Welcome to Jupyter AI Contrib!
The Jupyter AI Contrib organization contains a set of Jupyter extensions that are designed to enable humans and AI to collaborate together.
Our mission is to create modular, extensible building blocks that enable humans and AI to collaborate effectively in Jupyter environments. We focus on developing components that can be composed together to support a wide range of AI-assisted workflows, from code generation and data analysis to interactive learning and research.
To guide our work and ensure a cohesive ecosystem, we follow these guiding principles:
- Production Ready — We hold a high bar for performance, reliability, and long-term stability. Our components should be robust enough for real-world research, education, and enterprise workloads.
- Exceptional User Experience — We prioritize thoughtful interaction design, visual polish, and accessibility. Our tools should be intuitive, inclusive, and beautiful, working seamlessly for all users within the Jupyter ecosystem.
- Composable, Modular Architecture — We design reusable components that fit together cleanly, enabling users and developers to assemble AI workflows that meet their specific needs without monolithic tooling.
While Jupyter AI Contrib was created by leaders in the Jupyter community, it is not currently an official Jupyter subproject. However, we intend for this organization to become an official Jupyter AI subproject over time as we mature our governance, community, and technical foundations.
We welcome contributors of all backgrounds and skill levels! Whether you're fixing bugs, adding features, improving documentation, or sharing ideas, your contributions help make AI-assisted Jupyter workflows better for everyone. All community members are expected to follow the Jupyter Code of Conduct.
Please join the community conversation on GitHub Discussions to ask questions, share ideas, or propose new features.
We have marked the following repositories as being "stable". This status means the repos are, or are quickly becoming, stable and ready for production use.
- jupyter-ai-chat-commands - Default set of chat commands in Jupyter AI
- jupyter-ai-jupyternaut - Package which provides the Jupyternaut, the default AI persona, in Jupyter AI
- jupyter-ai-litellm - LiteLLM based model abstraction for Jupyter AI
- jupyter-ai-persona-manager - The core manager & registry for AI personas in Jupyter AI
- jupyter-ai-router - The core routing layer used in Jupyter AI to process chat messages
- jupyter-ai-tools - No description available
- jupyter-server-documents - Server side document handling with improved output handling and kernel management/status.

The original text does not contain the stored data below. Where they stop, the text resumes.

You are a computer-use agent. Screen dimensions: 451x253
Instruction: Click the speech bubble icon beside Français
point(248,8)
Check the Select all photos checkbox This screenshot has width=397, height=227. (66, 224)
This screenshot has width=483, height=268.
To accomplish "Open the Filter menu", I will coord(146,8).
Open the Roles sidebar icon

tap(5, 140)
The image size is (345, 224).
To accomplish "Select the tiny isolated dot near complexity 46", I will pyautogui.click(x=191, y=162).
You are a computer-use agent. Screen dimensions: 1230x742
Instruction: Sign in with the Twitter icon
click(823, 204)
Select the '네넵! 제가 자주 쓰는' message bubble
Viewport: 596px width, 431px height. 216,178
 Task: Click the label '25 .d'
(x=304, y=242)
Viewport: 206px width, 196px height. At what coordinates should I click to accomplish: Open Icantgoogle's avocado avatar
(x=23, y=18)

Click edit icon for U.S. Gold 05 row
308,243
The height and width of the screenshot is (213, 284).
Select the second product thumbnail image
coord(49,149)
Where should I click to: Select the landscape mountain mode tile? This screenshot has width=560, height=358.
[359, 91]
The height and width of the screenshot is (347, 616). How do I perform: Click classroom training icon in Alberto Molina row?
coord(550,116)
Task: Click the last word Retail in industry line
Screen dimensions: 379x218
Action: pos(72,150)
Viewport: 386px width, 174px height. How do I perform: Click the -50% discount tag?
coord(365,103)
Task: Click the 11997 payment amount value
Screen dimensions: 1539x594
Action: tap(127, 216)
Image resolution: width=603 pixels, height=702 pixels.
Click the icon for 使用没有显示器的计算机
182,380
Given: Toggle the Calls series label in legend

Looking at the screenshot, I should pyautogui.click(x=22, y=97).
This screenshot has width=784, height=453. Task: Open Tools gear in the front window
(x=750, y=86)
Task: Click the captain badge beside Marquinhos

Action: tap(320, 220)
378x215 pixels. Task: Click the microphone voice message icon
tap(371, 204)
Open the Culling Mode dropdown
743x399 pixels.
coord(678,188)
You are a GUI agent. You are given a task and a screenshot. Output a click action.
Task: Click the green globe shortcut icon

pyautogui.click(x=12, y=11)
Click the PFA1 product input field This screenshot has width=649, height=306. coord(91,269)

- jupyter-server-mcp - An MCP interface/extension for Jupyter Server
- jupyterlab-diff - JupyterLab commands to show cell and file diffs
These repositories are experimental and under active development:
- jupyter-ai-claude-code - A Jupyter AI persona for Claude Code
- jupyter-ai-personas - AI Personas for Jupyter AI
- jupyter-floating-chat - A jupyterlab extension to add a floating chat input
- jupyter-server-ai-tools - A Jupyter Server extension for discovering tools across extensions.
- jupyterlab-cell-input-footer - JupyterLab Plugin that provides a cell input footer
- jupyterlab-commands-toolkit - JupyterLab commands as an AI Toolkit
- jupyterlab-document-collaborators - No description available
- jupyterlab-magic-wand - An in-cell AI assistant for JupyterLab notebooks
- jupyterlab-notebook-awareness - Track current notebook and active cell in JupyterLab's awareness
The organization is owned and governed by the following decision makers (in alphabetical order):
- @ellisonbg - Brian Granger
- @3coins - Piyush Jain
- @dlqqq - David Qiu
- @Zsailer - Zach Sailer
- @jtpio - Jeremy Tuloup
Jupyter AI Contrib follows a simple, consensus-seeking governance model designed to enable rapid iteration while maintaining quality and community input. We implement this by roughly following the Jupyter Decision Making Guide with the above decision makers guiding the consusus seeking process and voting when needed.
Org-level decisions are made by majority vote of the org owners on GitHub Discussions using thumbs up 👍 and thumbs down 👎 reactions. These org-level decisions include new repository creation, promotion of repositories to "Stable" status, new org owners, etc.
This README is automatically generated from README.jinja2.md. To update, modify stable.yaml or the template, then run just build-readme.